The medium whose refractive index is greater is known as optically denser medium whereas one which has smaller value is known as optically rarer medium.

In the figure shown light travels from medium I to medium II, n_{1} and n_{2} corresponds to their refractive indices and n_{1} > n_{2}

For any angle of incidence θ1 in medium I corresponding angle of refraction in medium II is θ_{2}

n_{1} sin θ_{1} = n_{2} sin θ_{2}

$ \displaystyle sin\theta_2 = \frac{n_1}{n_2}sin\theta_1 $

as n_{1} > n_{2}, sin θ_{2} > sin θ_{1} and hence θ_{2} > θ_{1}

In this way for a certain value of θ_{1 }, θ_{2} will be equal to 90°.

This value of θ_{1} is known as critical angle(θ_{C}).

If θ_{1} > critical angle, θ_{2} should be greater than 90°.

This implies that the ray will return to the previous medium.

For the angle of incidence greater than critical angle light does not transmit into medium II rather it reflects back to the medium I .

This phenomenon is called total internal reflection.
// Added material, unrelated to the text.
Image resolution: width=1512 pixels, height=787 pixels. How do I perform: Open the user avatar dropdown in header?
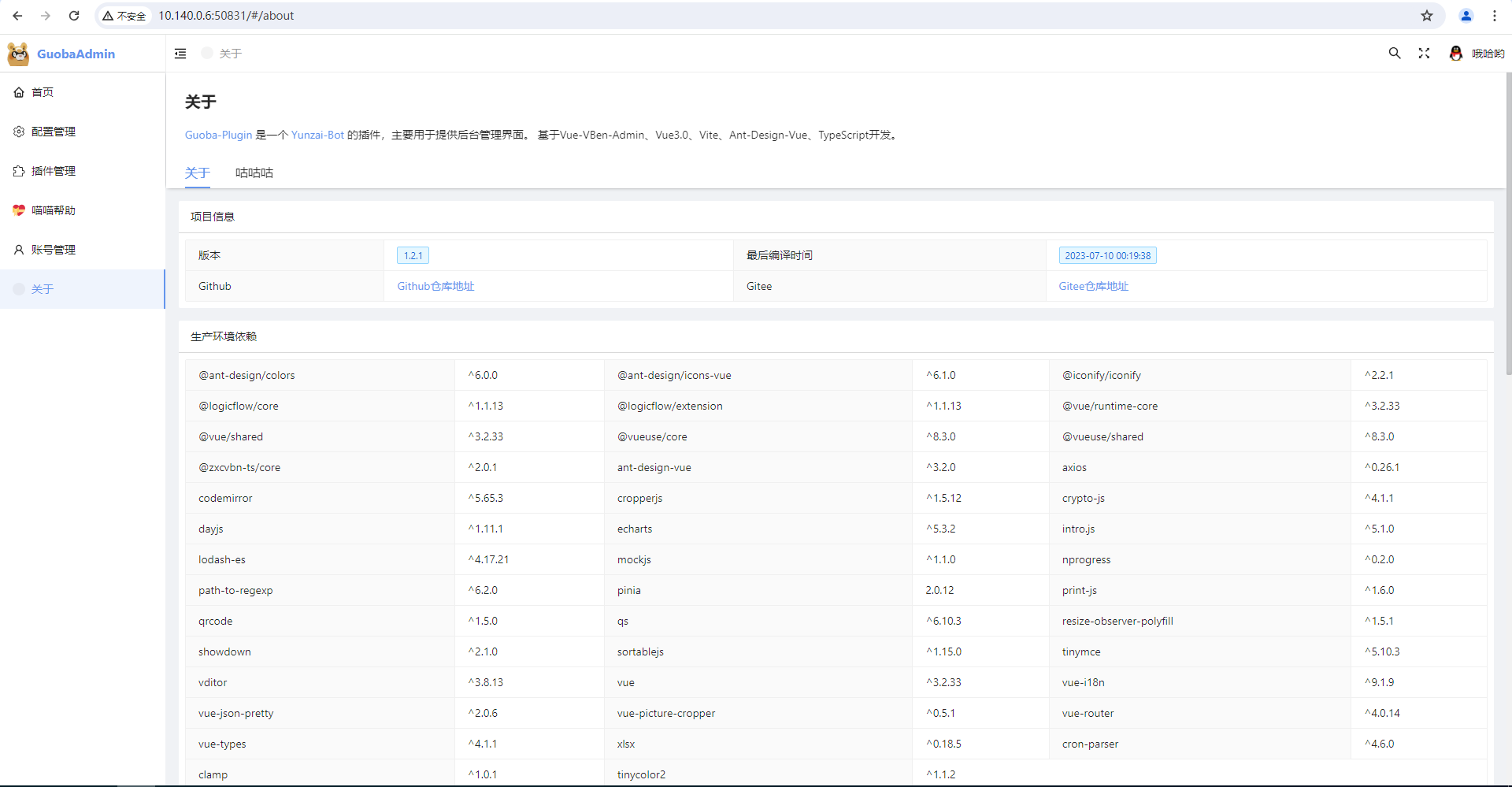coord(1477,54)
If θc is the critical angle then

$ \displaystyle sin90 = \frac{n_1}{n_2}sin\theta_c $

$ \displaystyle sin\theta_c = \frac{n_2}{n_1} $

If medium II is air then n_{2} ≃ 1.

$ \displaystyle sin\theta_c = \frac{1}{n_1} $

Example : A small coin is placed at the bottom of a cylindrical vessel of radius R and depth h. If a transparent liquid of refractive index n completely filled into the cylinder , find the minimum fraction of the area that should be covered in order not to see the coin , if viewed form top of vessel.
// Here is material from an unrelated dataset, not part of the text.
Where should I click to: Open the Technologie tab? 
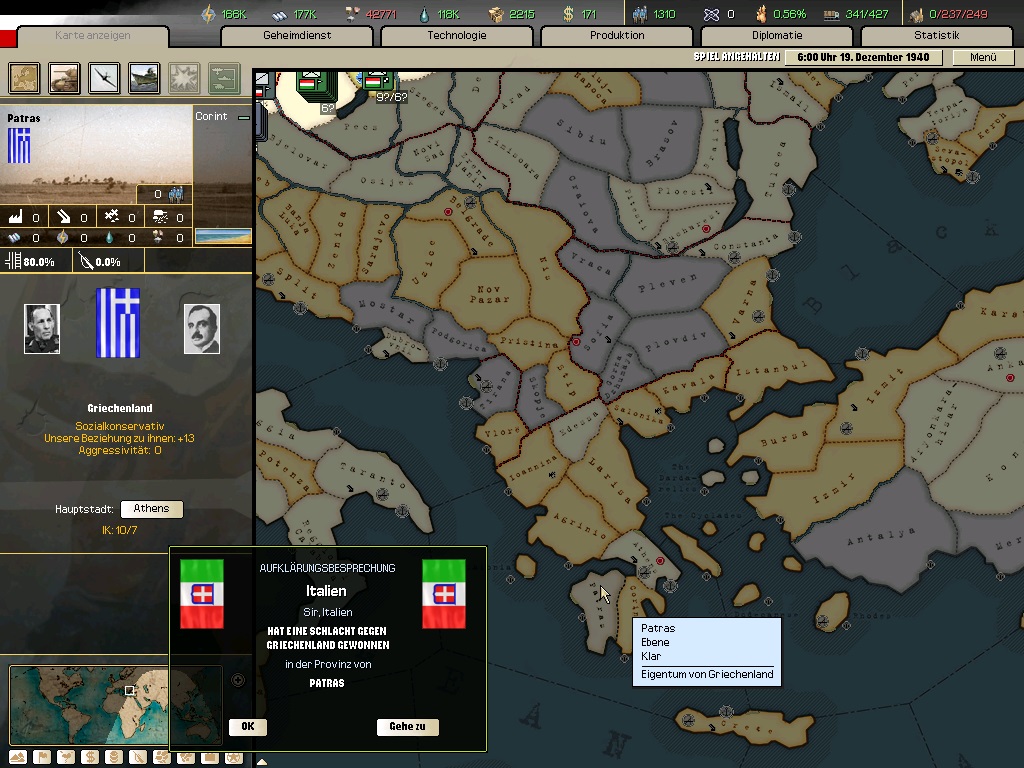456,36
Solution : When the rays coming from the coin incident at an angle θ ≥ θ_{c}, they will be totally reflected.

=> Minimum area that should be covered = A = πr^{2}

where r = radius of the circular aperture.

and , r = h tan θ_{c}

when θ_{c} can be given by the formula

$ \displaystyle sin\theta_c = \frac{n_a}{n} \frac{1}{n}$

$ \displaystyle tan\theta_c = \frac{1}{\sqrt{n^2 – 1}} $

$ \displaystyle r = \frac{h}{\sqrt{n^2 – 1}} $

$ \displaystyle A = \pi r^2 = \frac{\pi h^2}{n^2 – 1} $

The total area of the aperture through which coin can be seen

A’ = πR^{2}

The fraction of aperture through which coin can covered

$ \displaystyle \eta = \frac{A}{A’} = \frac{\pi h^2}{n^2 – 1}/ \pi R^2 $

$ \displaystyle \eta = \frac{h^2}{(n^2 – 1)R^2} $

Exercise : A black spot is situated at the body center of a transparent glass (n = 1.5) cube of edge 0.1 m, placed on a table. What minimum fraction of the cube must be covered in order not to visualise the spot.